In Chile, the Economy's Struggles Go Well Beyond Politics

Mar 16, 2017 | 09:15 GMT

Chile's voters will head to the polls Nov. 19 to elect a new president. But no matter which candidate wins, the country's economy will continue to languish until the price of copper rises.

Chile's voters will head to the polls Nov. 19 to elect a new president. But no matter which candidate wins, the country's economy will continue to languish until the price of copper rises.

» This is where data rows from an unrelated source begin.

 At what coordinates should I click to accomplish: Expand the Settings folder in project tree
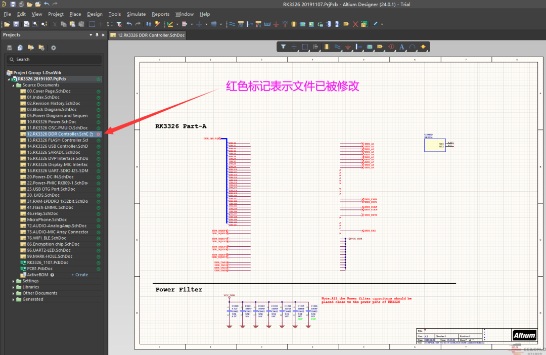(14, 281)
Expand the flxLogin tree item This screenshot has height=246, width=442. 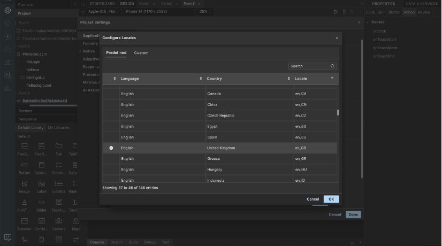point(19,62)
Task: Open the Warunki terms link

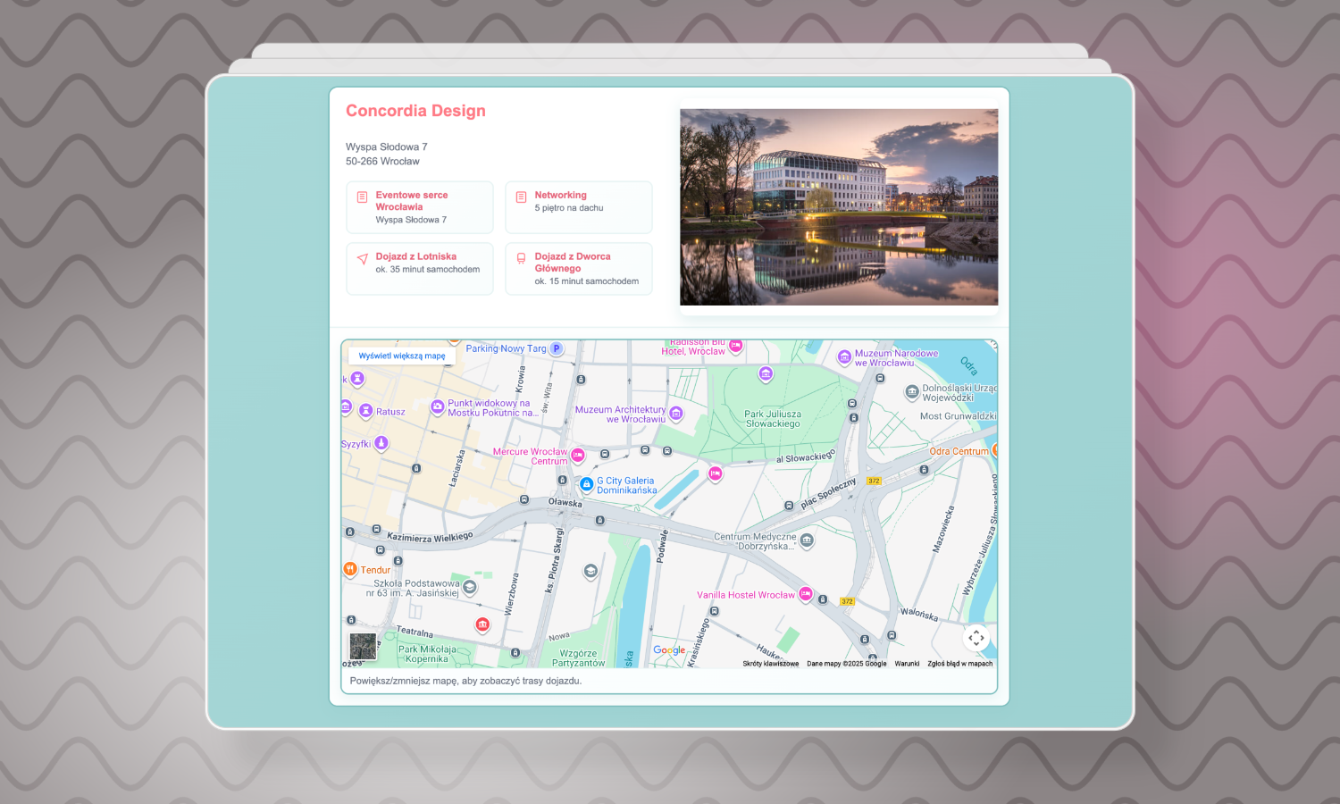Action: click(907, 664)
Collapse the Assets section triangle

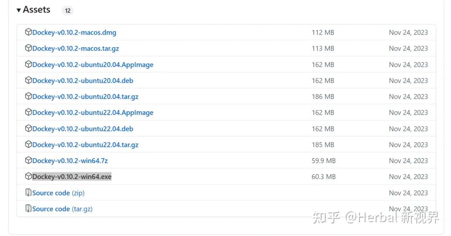tap(19, 10)
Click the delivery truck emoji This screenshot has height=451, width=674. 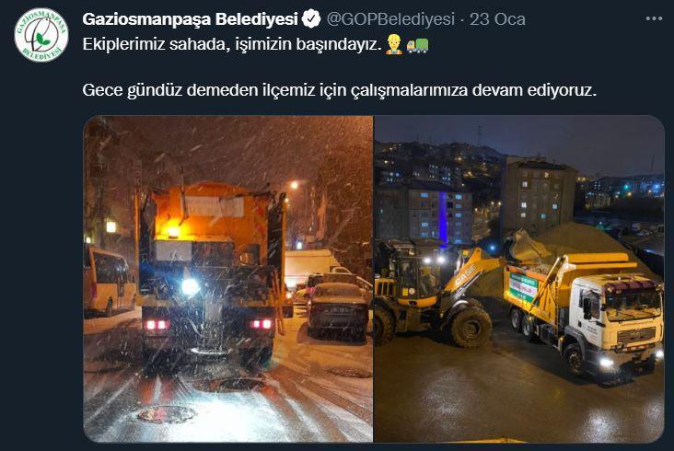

(MARTIN BERNETTI/AFP/Getty Images)

Conservative governments are making a comeback across Latin America after more than a decade of leftist dominance in the region. Chile could be the next in line for this transition. For the past two years, falling copper prices have slowed the country's economic growth to a crawl, drawing many voters away from the ruling center-left coalition. Though Chile's presidential election is still months away, polls show that Sebastian Pinera, who previously served as president from 2010-2014 under the center-right Coalition for Change, has an early lead. (Alejandro Guillier, who is running for the center-left Radical Party, is in second place with 17 percent of likely voters behind him, compared with Pinera's 25 percent.) But no matter which candidate wins, Chile's economy will face an obstacle far greater and more enduring than the current commodities slump: geography....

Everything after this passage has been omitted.